Chapter 7 (Exam 2)

Question 1

When do enzymes change shape?

Answer 1

Upon substrate binding, which is a phenomenon called induced fit.
Active site forms a shape complementary to the substrate only after the substrate has been bound.
Substrate binding transiently changes the enzyme.

Question 2

What is the reaction rate?

Answer 2

Change in the concentration of a reactant or a product with time (M/s)

Question 3

What is initial velocity?

Answer 3

(V0).
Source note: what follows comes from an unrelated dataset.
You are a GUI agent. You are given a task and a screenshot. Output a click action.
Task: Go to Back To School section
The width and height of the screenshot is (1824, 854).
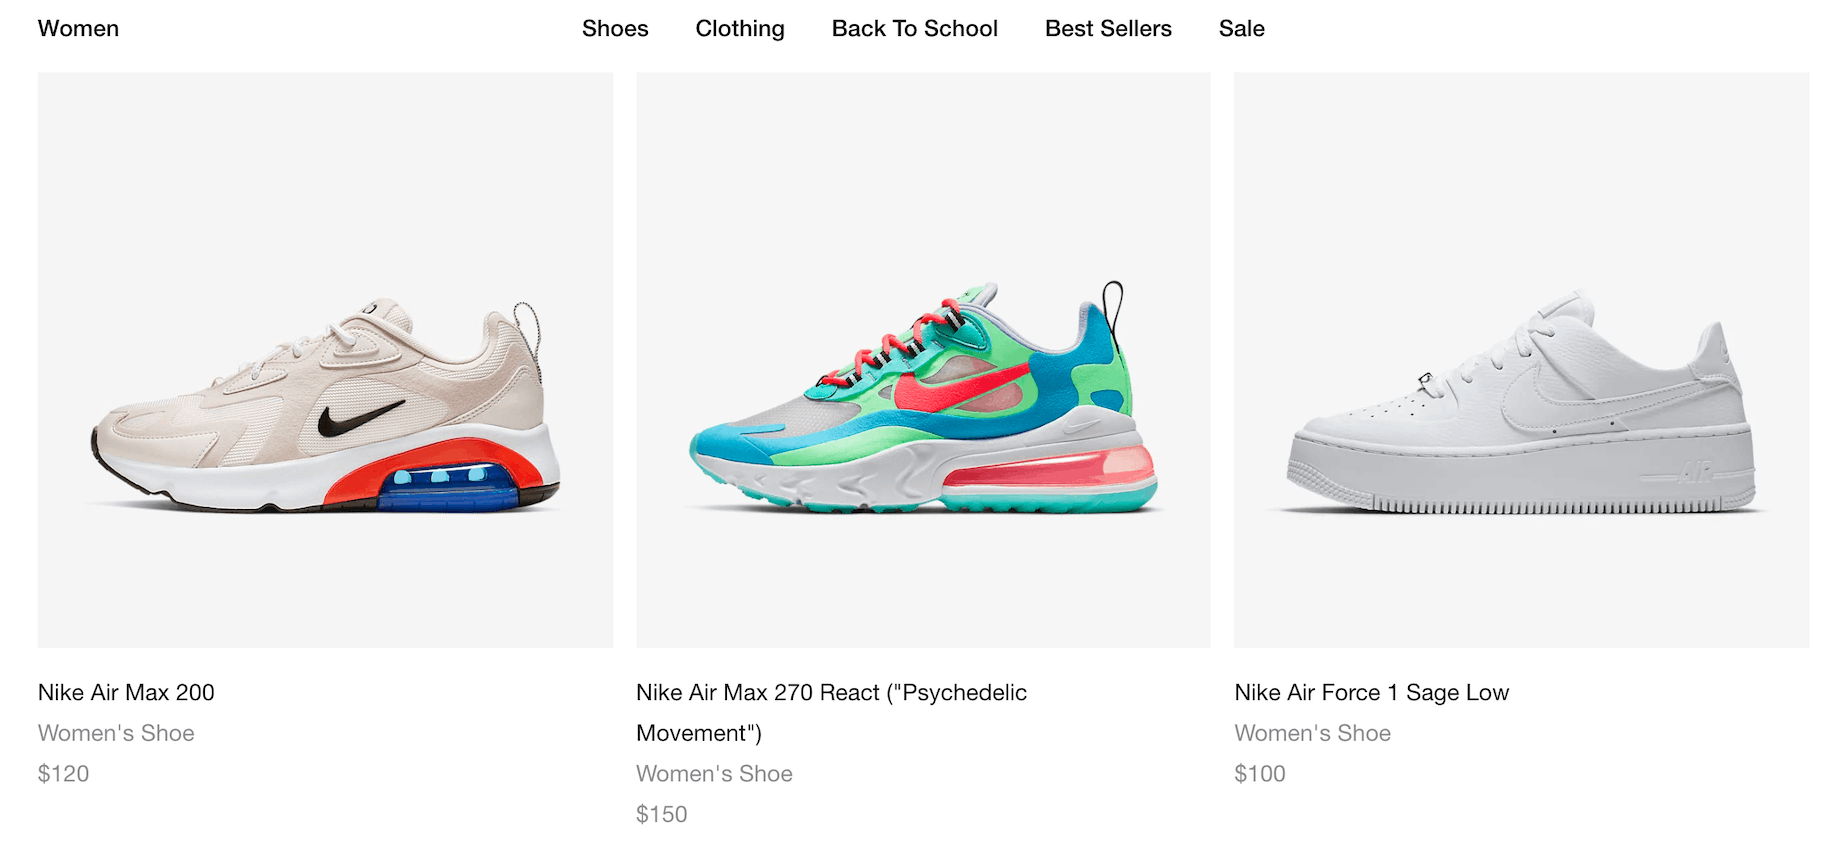pyautogui.click(x=914, y=29)
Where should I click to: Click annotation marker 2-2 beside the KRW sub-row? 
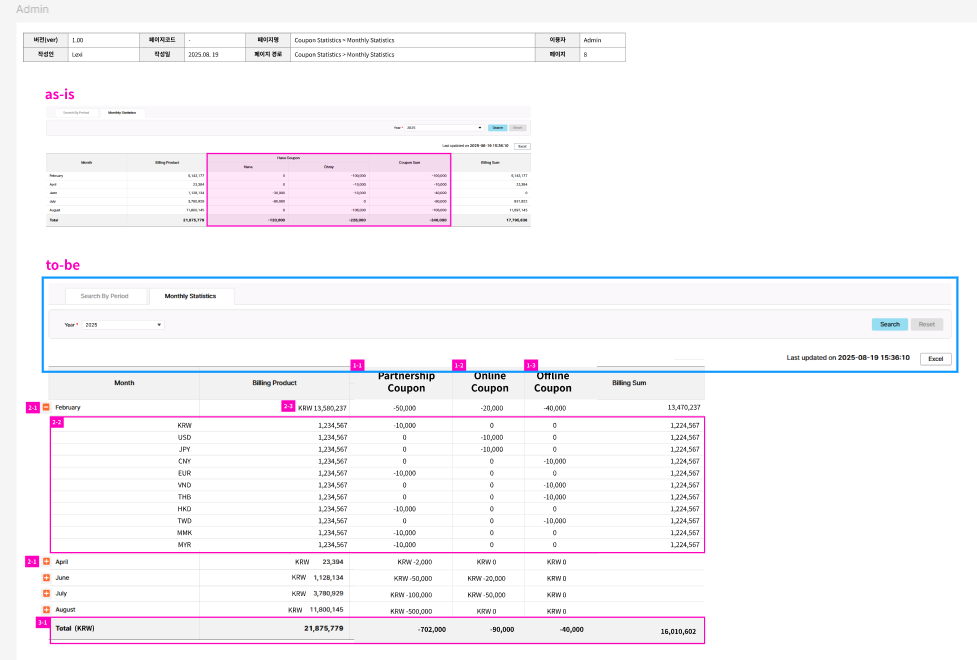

Determined by measuring product formation as a function of time and then determining the velocity soon after the reaction has started.

Question 4

What is the velocity of the reaction?

Answer 4

Enzymatic reaction reached the maximum velocity Vmax when the enzyme is saturated with substrate.
Vmax (maximal velocity) varies with the amount of enzyme used in the reaction.

Question 5

What are the 3 parameters to characterize kinetics of enzyme-catalyzed reaction?

Answer 5

Vmax, maximum velocity.
Kcat, turnover number,
Km, the Michaelis constant.

Question 6

When is Vmax reached?

Answer 6

When the enzyme is saturated with substrate.
Vmax depends on the amount of enzyme.

Question 7

What is the Kcat equation?

Answer 7

Kcat = Vmax / [Enzyme]

Question 8

What is Kcat?

Answer 8

A turnover number.
A constant for an enzyme under given condition.
It is a number of substrate molecules converted to product on a single enzyme molecule per second.

Question 9

Who were Leonor Michaelis and Maud Menten?

Answer 9

Derived an equation to describe the initial reaction velocity as a function of substrate concentration.
V0 = Vmax ([S] / ([S] + KM))

Question 10

What is Km?

Answer 10

A constant for the enzyme (Michaelis constant).
Substrate concentration required to get Vmax / 2.
A measure of enzyme’s affinity for its substrate.
Inversely related to affinity (the higher Km, the lower affinity of the enzyme to its substrate; the lower Km, the higher affinity)

Question 11

What is the Lineweaver-Burk Plot and what does it show?

Answer 11

Linearized, double-reciprocal.
Km is a negative reciprocal of the x-intercept.
Vmax is an inverse of the Y intercept.

Question 12

Do Km values for enzymes vary?

Answer 12

Yes, widely.
Km value is about equal the substrate concentration of the enzyme in vivo.

Question 13

How do cells control enzymes?

Answer 13

1. Allosteric regulation (binding of non-substrate molecule).
2. Covalent modification.
3. Access to substrate.
4. Control of enzyme synthesis/breakdown.
   Combinations of methods can be used.

Question 14

What are allosteric regulators?

Answer 14

Allosteric effectors or modulators are generally small chemicals.
Allosteric effectors can be positive (improve enzymatic catalysis) or negative (reduce enzymatic catalysis).
The kinetics of allosteric regulators differ from Michaelis-Menten kinetics.
The reaction velocity of allosteric enzymes displays a sigmoidal relationship to substrate concentration.